Agricultural Transition Plan: Innovation, research and development

Research and glove

Research and development (R&D) is one of the interventions to improve farm prosperity, aiming to increase productivity and reduce environmental impact. The aim is to bring together farmers and growers and researchers. A package of funding schemes will be available from early 2022, with stakeholder engagement and consortium building workshops continuing through 2021.

There will be three types of funding:

  • Industry-led R&D syndicates, large scale projects run as a partnership of supply chain and science organisations
  • Themed collaborative R&D projects, over 3 to 4 years for research on strategic challenges
  • Accelerating adoption projects, up to 2 years long to test feasibility and run demonstrations

The scheme will be open to all but private investment is expected at a level based on the size of project. There must be benefit not only to the businesses involved but to the wider sector.

NFU comment:

It is encouraging that Defra will again be contributing significantly to the whole agricultural R&D and innovation system, alongside UK Research and Innovation (UKRI) as the major public sector funder of research.

Practical translation must indeed be the focus for Defra, so it can drive far greater adoption of innovative practices and tools for the delivery of its policy aspirations in both environmental delivery and farm productivity and prosperity.

Given the welcome increases in funding for agricultural research in recent years since through the Agritech Strategy and the Industrial Strategy, there is little value in Defra simply adding money to the pot for individual research projects in the traditional academic funding modes. However, it must respond to the need for proper support for those research centres that work most closely with farmers and growers such as NIAB.

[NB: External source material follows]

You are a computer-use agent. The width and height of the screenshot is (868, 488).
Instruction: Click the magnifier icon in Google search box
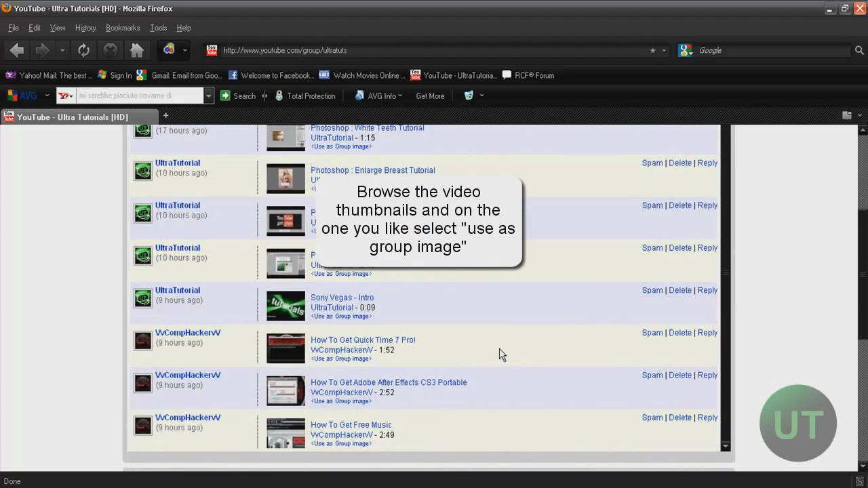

Farmer Chris Eglington and his drone_27888

Defra needs to learn from the experiences of the Transforming Food Production Industrial Strategy Challenge Fund (ISCF) programme and design its ATP funding mechanisms on the basis of what had the most impact for farmers and growers. If the new scheme will replace Transforming Food Production (TFP), it is vital that the investment is large enough and enough farmers can access it if it is to make a genuine long term difference to productivity and prosperity.

The three types of projects would give a good range of routes for farmers to get engaged. The measures of success must be the number of businesses that can be reached and the potential for those businesses to make changes to their productivity and performance as a result.

Sitting alongside the project funding mechanism, there must be a system to make knowledge of what works on farms accessible to every farmer and grower, with scientists able to learn from farmers as well as farmers learning from scientists and data feedback loops throughout.

The Evidence for Farming Initiative currently being developed under the Agricultural Productivity Task Force (APTF) can do this if properly funded. It is the only way to get greater return on investment from research and innovation. The Defra policy cannot be delivered without the whole system of R&D and extension operating effectively and this must include the practitioner.

Administrative burden and ability to engage in the process of accessing and spending funding for R&D is a difficult area for farm businesses, which do not employ people specifically to run research projects. Defra must also address the resource implications in assessing applications in this new scheme, both dealing with quantity of applications and also in experience of assessing smaller farmer-led bids rather than academic proposals.

Defra must work very closely with the Department of Business, Energy and Industrial Strategy (BEIS) and all parts of UKRI to ensure the whole agricultural research landscape is fit for purpose to support the policy vision articulated in the ATP.#

Agriculture has an important role to play in cross-government agendas of clean growth, net zero, wellbeing, artficial intelligence and data, and Defra must ensure the department is heavily involved in those agendas too.

The NFU will continue to work closely with Defra and other stakeholders in designing the scheme and will use its channels and networks to help communication of the scheme when it is launched. Excellent marketing and accessibility of the scheme is vital.